By Lee Hedgepeth
Alabama Political Reporter
The fight over what have become known as the Common Core educational standards has made its way into State House this legislative session, and it has now broken down to lawmakers debating which books are and are not appropriate as examples of what to use in Alabama schools.
In addition, some legislators are apparently learning new things from the curriculum already.
Those on the far right, self-identified Tea Party members, such as Wetumpka Tea Party Founder Becky Gerritson, and Tea Party favorites in the legislature, such as Senator Scott Beason, have begun public criticism of specific works of literature and their contents under the new Alabama educational standards.
The educational guidelines, also known as the College and Career Ready Standards, were adopted by the Alabama State Board of Education several years ago, and have been implemented since. The standards, which cover only mathematics and English, have drawn fierce opposition since they gained public attention. Senator Beason, R-Gardendale, for example, labeled them as “untested” standards that amount to a”top-down, federal experiment” on Alabama’s public school children.
Statewide school officials completely disagree with that characterization of the Common Core.
“There’s no indoctrination. There is no conspiracy,” State Superintendent Dr. Tommy Bice has said.
“We are teaching math. We are teaching kids to read and write. It just doesn’t make any sense for something that is simply a political issue. It has nothing to do with academics.”
Beason has introduced legislation that would allow local school boards to opt out, revise, or adopt the standards at their discretion.
Though it has more than a dozen cosponsors in the Senate, it is unlikely that the bill will pass given significant opposition from some legislators both Democrat and Republican.
Representatives of the Alabama Association of Schools Boards has said his legislation, an earlier version of which was a complete repeal bill, would be a “giant leap in the wrong direction.”
Bill Canary of the Business Council of Alabama said the bill would be “a significant usurpation of power by the Legislature,” reiterating that education policy is a local – not state – issue.
“This is a political application at the expense of students and our future workforce. As we have said before, continued attempts by the Legislature to assume control of this issue, relegated by law to the State Board of Education, is the very definition of government overreach.”
Senator Beason and Wetumpka Tea Party Founder Becky Gerritson have both mentioned multiple works of literature found in an appendix to the Common Core standard guidelines as examples of acceptable educational materials that they find inappropriate for the age groups for which they are proscribed.
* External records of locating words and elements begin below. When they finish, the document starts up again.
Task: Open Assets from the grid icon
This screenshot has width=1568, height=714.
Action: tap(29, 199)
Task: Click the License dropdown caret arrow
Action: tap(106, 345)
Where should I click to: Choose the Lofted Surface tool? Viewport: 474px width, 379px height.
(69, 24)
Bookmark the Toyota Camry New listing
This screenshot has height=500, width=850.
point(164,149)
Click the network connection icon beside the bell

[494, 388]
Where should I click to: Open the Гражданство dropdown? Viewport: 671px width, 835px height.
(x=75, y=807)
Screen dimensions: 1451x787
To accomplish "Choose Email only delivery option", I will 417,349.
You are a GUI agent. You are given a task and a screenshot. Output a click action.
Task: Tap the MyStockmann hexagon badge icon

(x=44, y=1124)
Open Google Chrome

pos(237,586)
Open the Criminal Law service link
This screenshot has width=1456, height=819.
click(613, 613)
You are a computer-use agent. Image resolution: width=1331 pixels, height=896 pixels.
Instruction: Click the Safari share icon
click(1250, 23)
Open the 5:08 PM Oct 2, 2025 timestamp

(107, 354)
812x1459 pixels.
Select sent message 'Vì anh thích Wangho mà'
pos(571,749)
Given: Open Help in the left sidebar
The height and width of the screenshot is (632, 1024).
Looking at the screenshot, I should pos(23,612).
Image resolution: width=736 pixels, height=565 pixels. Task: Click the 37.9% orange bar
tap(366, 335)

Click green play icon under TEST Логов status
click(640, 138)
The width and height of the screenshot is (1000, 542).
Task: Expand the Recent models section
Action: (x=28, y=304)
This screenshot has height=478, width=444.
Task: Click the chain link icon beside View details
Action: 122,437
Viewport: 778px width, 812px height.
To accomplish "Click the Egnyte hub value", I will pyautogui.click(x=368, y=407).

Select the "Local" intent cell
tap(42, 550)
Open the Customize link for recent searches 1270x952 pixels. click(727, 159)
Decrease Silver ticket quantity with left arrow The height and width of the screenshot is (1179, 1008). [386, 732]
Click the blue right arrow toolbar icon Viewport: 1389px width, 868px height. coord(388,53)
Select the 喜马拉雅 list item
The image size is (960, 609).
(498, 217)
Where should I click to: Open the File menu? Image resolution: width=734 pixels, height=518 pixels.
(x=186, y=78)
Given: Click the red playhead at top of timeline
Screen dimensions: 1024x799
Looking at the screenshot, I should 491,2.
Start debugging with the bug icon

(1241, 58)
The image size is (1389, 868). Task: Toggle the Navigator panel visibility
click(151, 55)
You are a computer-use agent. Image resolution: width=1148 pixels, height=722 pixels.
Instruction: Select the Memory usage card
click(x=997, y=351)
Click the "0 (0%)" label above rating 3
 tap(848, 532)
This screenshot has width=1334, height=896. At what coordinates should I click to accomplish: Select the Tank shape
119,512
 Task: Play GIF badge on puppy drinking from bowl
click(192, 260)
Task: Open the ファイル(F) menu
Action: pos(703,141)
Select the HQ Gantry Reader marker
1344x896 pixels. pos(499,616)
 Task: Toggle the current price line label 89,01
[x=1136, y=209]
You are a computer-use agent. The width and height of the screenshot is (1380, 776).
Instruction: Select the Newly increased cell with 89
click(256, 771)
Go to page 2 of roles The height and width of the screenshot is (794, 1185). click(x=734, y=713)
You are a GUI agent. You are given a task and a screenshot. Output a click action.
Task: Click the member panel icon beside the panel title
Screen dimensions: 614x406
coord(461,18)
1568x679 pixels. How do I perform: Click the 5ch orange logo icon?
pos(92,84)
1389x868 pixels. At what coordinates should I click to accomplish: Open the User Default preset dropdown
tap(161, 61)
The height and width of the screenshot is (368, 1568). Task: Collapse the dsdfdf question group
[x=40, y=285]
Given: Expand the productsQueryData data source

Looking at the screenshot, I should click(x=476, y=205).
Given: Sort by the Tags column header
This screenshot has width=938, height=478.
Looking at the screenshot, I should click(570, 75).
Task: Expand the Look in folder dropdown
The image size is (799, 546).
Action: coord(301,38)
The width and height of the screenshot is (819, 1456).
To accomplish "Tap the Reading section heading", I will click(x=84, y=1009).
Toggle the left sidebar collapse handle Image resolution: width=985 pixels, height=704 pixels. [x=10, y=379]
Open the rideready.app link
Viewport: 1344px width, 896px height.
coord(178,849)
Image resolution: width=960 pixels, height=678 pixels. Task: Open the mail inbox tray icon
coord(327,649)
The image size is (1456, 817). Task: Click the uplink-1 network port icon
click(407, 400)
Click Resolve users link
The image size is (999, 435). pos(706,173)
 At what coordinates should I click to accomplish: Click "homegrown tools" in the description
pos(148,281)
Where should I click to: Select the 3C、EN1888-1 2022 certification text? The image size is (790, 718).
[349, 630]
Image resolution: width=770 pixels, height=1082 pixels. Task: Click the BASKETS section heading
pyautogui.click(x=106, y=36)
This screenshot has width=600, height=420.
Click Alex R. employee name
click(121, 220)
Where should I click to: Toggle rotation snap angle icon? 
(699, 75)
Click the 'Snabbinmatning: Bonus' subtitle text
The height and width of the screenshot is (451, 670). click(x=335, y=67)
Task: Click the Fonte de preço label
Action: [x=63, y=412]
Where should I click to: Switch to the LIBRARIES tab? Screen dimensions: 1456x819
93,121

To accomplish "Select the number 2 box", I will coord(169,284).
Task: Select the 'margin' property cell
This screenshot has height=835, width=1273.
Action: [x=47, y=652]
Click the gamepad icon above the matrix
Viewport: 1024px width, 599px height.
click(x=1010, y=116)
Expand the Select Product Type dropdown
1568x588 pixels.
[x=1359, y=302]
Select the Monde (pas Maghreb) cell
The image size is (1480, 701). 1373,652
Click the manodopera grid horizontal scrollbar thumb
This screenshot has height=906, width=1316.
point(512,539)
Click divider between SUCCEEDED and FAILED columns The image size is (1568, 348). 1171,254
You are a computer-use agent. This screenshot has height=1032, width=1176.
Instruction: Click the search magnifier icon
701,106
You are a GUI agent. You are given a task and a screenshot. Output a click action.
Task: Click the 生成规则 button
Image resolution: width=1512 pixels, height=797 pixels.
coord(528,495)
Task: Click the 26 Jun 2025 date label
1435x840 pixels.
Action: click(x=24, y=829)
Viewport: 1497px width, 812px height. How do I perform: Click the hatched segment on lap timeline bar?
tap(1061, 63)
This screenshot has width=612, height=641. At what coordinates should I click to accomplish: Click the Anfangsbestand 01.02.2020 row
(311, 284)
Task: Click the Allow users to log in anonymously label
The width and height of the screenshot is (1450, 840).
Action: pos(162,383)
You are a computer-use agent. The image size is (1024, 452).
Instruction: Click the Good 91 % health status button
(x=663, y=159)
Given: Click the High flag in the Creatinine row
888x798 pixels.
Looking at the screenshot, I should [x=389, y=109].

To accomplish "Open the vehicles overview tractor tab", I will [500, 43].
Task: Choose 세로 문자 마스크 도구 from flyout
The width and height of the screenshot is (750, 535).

Gerritson gained statewide attention when she quoted passages from Toni Morrison’s novel The Bluest Eye, a novel which boldly confronts the subjects of incestuous rape and race relations. After reading a particularly anatomically-charged sentence, Gerritson reached the f-word, at which point Democratic Senate Minority Leader Vivian Figures asked that she stop, with Senator Dick Brewbaker, the chair of the committee and fellow Common Core opponent even acknowledging she had crossed the line.
It should be noted that Toni Morrison has been the recipient of a Pulitzer Prize for her work in fiction. She taught at Princeton University until her retirement a few years ago, and she was the last American recipient of the Nobel Prize in Literature.
Among other works objected to include Hiroshima by John Hersey, which depicts the bombing of Japan during WWII, with Beason saying that its Japanese point of view leads to a “lack of balance that undermines American values.”
Another, and perhaps the most intriguing “inappropriate” work being cited is Arthur Miller’s award winning play The Crucible, an obvious metaphor for the McCarthyism of the Red Scare as shown through the Salem Witch Trials.
Senator Beason says he opposes inclusion of The Crucible because “McCarthy was right.”
When asked about his position on the former Senator and the legitimacy of his Red Scare claims, and on his colleague’s condemnation, Alabama Senator Bryan Taylor said on Twitter, “I guess I’ll have to get the book, study up on him, and see if its credible.” (This was in reference to a recently published new book on McCarthy.)
So although all of the Yellowhammer state’s lawmakers may not yet accept the message behind The Crucible, or its metaphors about 20th century history, or even the Common Core standards as a whole, at least the standards are making those state legislators who don’t know about such important events in American history “get the book” and “study up.”
To be clear, Senator Joseph McCarthy was a Republican member of the US Congress from 1947 until 1957, and became famous for his passionate “witch hunt” of supposed Communist spies in the United States government, particularly in the Department of the Army. He infamously changed the number of Communists he claimed were in the government frequently, using 205 at rally speeches, but using 59 in the Congressional record.
In 1954, the United States Senate, in a special session called for the purposed, officially condemned McCarthy for his actions, with all Democrats and half of Republicans voting for the measure. He died of acute hepatitis and alcohol-related illnesses in 1957.
“There is no academic freedom where a Communist is concerned,” McCarthy once said. “He has no freedom of thought nor freedom of expression.”